Le bénévolat de McKinsey
Cinq mois d’enquête et les perquisitions s’enchaînent. Le 22 mars dernier, la police a perquisitionné le domicile de Clarisse Magnin-Mallez, directrice associée senior et directrice générale de McKinsey France, et celui d’un ancien collaborateur du chef de l’État. Après les révélations du rapport sénatorial de mars 2022 sur l’influence croissante des cabinets de conseil sur les politiques publiques, la justice cherche à savoir si des consultants de McKinsey n’auraient pas fourni gratuitement des prestations qui auraient en réalité dû être comptabilisées dans les comptes de campagnes d’En Marche. Les enquêteurs vérifient également si en échange de ce « bénévolat », le cabinet n’aurait pas par la suite bénéficié d’un certain favoritisme de la part du gouvernement dans l’attribution des marchés publics.

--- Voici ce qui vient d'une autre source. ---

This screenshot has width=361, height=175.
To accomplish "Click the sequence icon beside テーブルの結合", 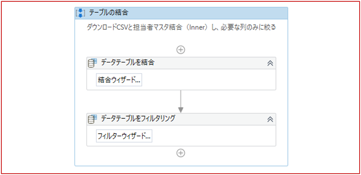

Il faut dire que les liens entre McKinsey et les campagnes d’Emmanuel Macron sont étroits, sinon troubles. Dès 2016, d’après un témoignage recueilli par Radio France, une dizaine de consultants viennent grossir les équipes du candidat. « On essayait d’avoir le moins d’interactions possible avec eux, explique à nos confrères un ancien conseiller du Président. Mais certains étaient très intrusifs ». Ces nouveaux arrivants « brillants », « au cerveau ultrarapide », sont vite préférés par le candidat Macron et réalisent alors diverses prestations. Karim Tadjeddine, alors directeur associé senior de McKinsey, aidé de deux autres consultants, participe ainsi au lancement de la plateforme Au service de tous qui se voulait être un site de recueil des doléances des citoyens. Son collègue, Guillaume de Ranieri, directeur associé du cabinet en charge du secteur aérospatial et défense, produit, de son côté, une note « Projet défense et sécurité », pour les équipes du candidat. Toutes ces prestations qui auraient pu être facturées plusieurs dizaines de milliers d’euros ont été réalisées à titre individuel et bénévole.
Une zone grise
Mais c’est là que le bât blesse. Où est la frontière entre une prestation professionnelle de conseil et un travail bénévole individuel ? Devant les sénateurs, en mars 2022, Karim Tadjeddine est formel : McKinsey « ne sert pas les partis ou les personnalités publiques ; ses statuts l’interdisent » (page 164 du rapport). Cependant, à y regarder de plus près, la réalité semble plus difficile à décrypter. La note produite par Guillaume de Ranieri, par exemple, a demandé un important investissement : diagnostic de « la Grande Marche », benchmark des positions des autres candidats, positionnement d'Emmanuel Macron, premiers éléments d’orientation… Le résultat final s’apparente en tous points à un « livrable » digne d’un cabinet de conseil. Une analyse partagée par une ancienne consultante interrogée par Radio France pour qui cette note adopte « vraiment la charte graphique de McKinsey et leur genre de typographie ». Or le code électoral interdit formellement aux entreprises de participer à une campagne électorale.
À cela s’ajoute la question des horaires. Si certains assurent avoir travaillé pour Emmanuel Macron seulement pendant leur temps libre (soirée et week-ends), d’autres témoignages indiquent que des consultants auraient également participé à des réunions « en journée ». Et, il y a enfin la question des adresses mails professionnelles utilisées par certains membres de McKinsey. Une « erreur » concède Karim Tadjeddine mais qui pourrait peser dans la balance lors de l’enquête. La justice devra ensuite déterminer s’il y a eu favoritisme et recel de favoritisme en faveur de McKinsey, dont certains consultants ont obtenu des postes au sein du parti présidentiel ou du gouvernement après l’élection d’Emmanuel Macron.